What is Skeeter Syndrome?

Skeeter syndrome is a large local reaction after a mosquito bite that can mimic an infection.

What’s your first thought if your child has a large swollen area that is hot, red, and either painful or itchy?

A child with Skeeter syndrome - a bite that quickly got red, hot, and swollen.
A child with Skeeter syndrome – a bite that quickly got red, hot, and swollen. Photo by Vincent Iannelli, MD

You’re probably thinking that this bite is infected, right? It was gone without treatment over about 48 hours.

What is Skeeter Syndrome?

While that is certainly a possibility, if the reaction occurs right after a bite or sting, it is much more likely to be an inflammatory reaction – Skeeter syndrome.

The American Academy of Allergy Asthma and Immunology defines Skeeter syndrome as an inflammatory reaction to mosquito bites.
The term Skeeter syndrome was first used in a report by Simons and Peng in 1999.

Although the American Academy of Allergy Asthma and Immunology says that Skeeter syndrome is relatively rare, spend a few minutes with a pediatrician and they will likely tell you that we see it all of the time…

“The large local reactions to mosquito bites that we have designated as skeeter syndrome occur within hours of the bites and are characterized by the cardinal signs of inflammation: swelling (tumor), heat (calor), redness (rubor), and itching/pain (dolor). By inspection and palpation, it is impossible to differentiate between inflammation caused by infection and inflammation caused by an allergic response.”

Skeeter syndrome Case Studies

These reactions can be especially impressive, and scary, for parents if they occur on a child’s eyelid or penis – as loose tissue in these areas can lead to a lot of swelling.

So how can you tell if a child has Skeeter syndrome or cellulitis, an infection that requires antibiotics?

“The reactions were initially misdiagnosed as cellulitis and investigated and treated as such, although by history they developed within hours of a mosquito bite, a time frame in which it would have been highly unlikely for an infection to develop.”

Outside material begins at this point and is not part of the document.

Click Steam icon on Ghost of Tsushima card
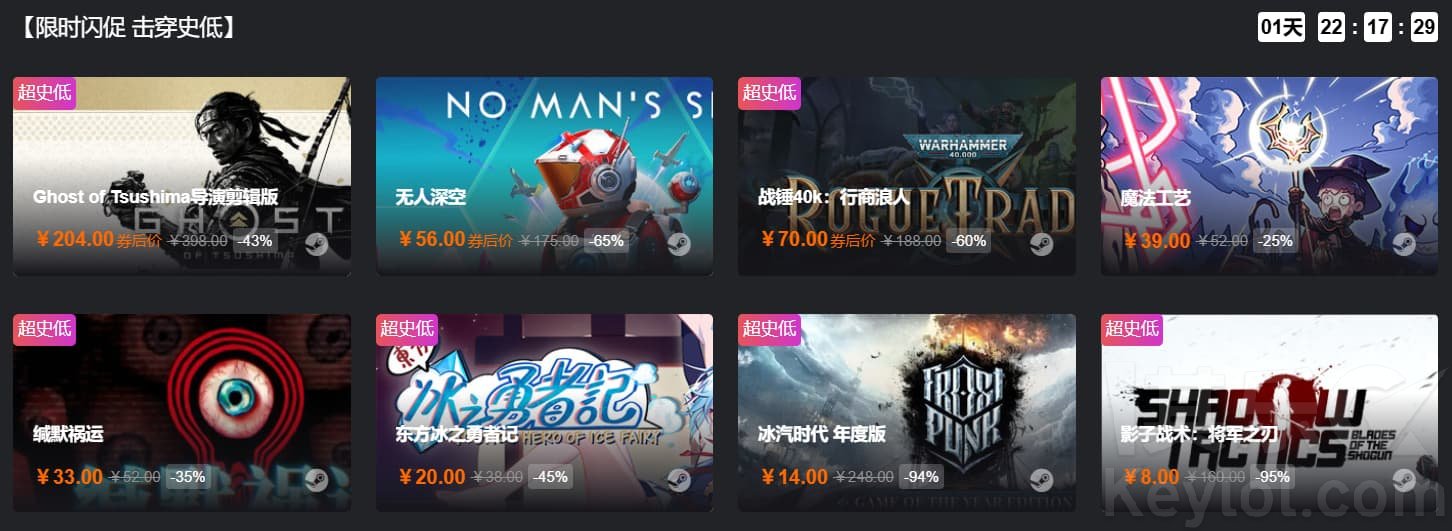Viewport: 1452px width, 531px height. [x=317, y=244]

Skeeter syndrome Case Studies

Although cellulitis can mimic or look just like Skeeter syndrome, it is the timing of the reaction, very soon after the bite, that will help you and your pediatrician make an accurate diagnosis. That’s important, because the treatments for Skeeter syndrome and cellulitis are very different.

In general, kids with Skeeter syndrome only require symptomatic care, perhaps an antihistamine and topical steroid cream, while cellulitis is treated with antibiotics.

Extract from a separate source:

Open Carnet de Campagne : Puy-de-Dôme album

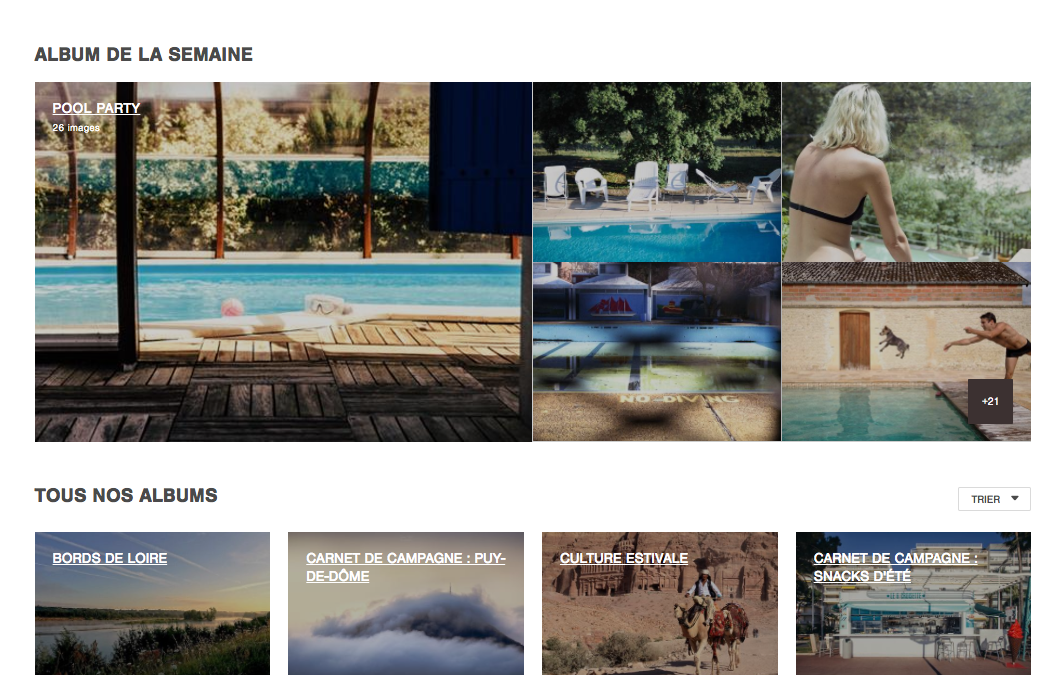pos(405,567)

Are there any other differences between Skeeter syndrome and cellulitis?

While cellulitis will likely continue to worsen, especially if it isn’t treated with antibiotics, you can expect the redness and swelling triggered by Skeeter syndrome to start to get better after two to three days. Keep in mind that many bites and stings do worsen over the first day or two though…

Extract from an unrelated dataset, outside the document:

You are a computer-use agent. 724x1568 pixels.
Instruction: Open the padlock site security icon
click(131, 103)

What Causes Skeeter Syndrome?

The large local reaction that occurs with Skeeter syndrome is triggered by antigens in the saliva of the mosquitoes.

While these typically just cause mild local reactions in most of us, others can have severe, delayed reactions, exaggerated local reactions, or very rarely, anaphylactic reactions.

“The children with skeeter syndrome remain healthy, except for recurrent large local inflammatory reactions to mosquito bites.”

Skeeter syndrome Case Studies

So what should you do for your child with Skeeter syndrome?

For one thing, use insect repellents so that they don’t get mosquito bites. And work to control the mosquitoes around your home.

You might also give them an age appropriate dose of a second-generation H1-antihistamine such as cetirizine to prevent or treat the reaction if they do get some bites.

Are mosquitoes the only insects that cause Skeeter syndrome?

By definition, yes.

But we often see these same type of large, local reactions (LLRs) after fire ant bites, bee stings, and other bites and stings.

“There is no clear definition of LLRs. They are generally described as any induration larger than 10cm in diameter around the insect sting. The swelling can occur immediately or 6 to 12 hours after the sting and can gradually increase over 24 to 48 hours. The swelling usually subsides after 3 to 10 days. LLRs represent a late-phase immunoglobulin E (IgE)–associated inflammation.”

Pansare et al on Summer Buzz: All You Need to Know about Insect Sting Allergies

Sweat bees, very small bees, for example, are notorious for “stinging” people around their eyes and causing what looks like periorbital cellulitis, as they like to drink the salt on our sweaty skin.

Is your child’s bite or sting infected?

Just remember, even if the area is hot, red, and swollen, if it got like that within hours of a bite, then it probably isn’t infected.

“The type of clinical reaction determines the risk of allergic reactions to future stings.”

Pansare et al on Summer Buzz: All You Need to Know about Insect Sting Allergies

And also be reassured that children who only have large local reactions are very unlikely to go on to have more severe, anaphylatic type reactions in the future.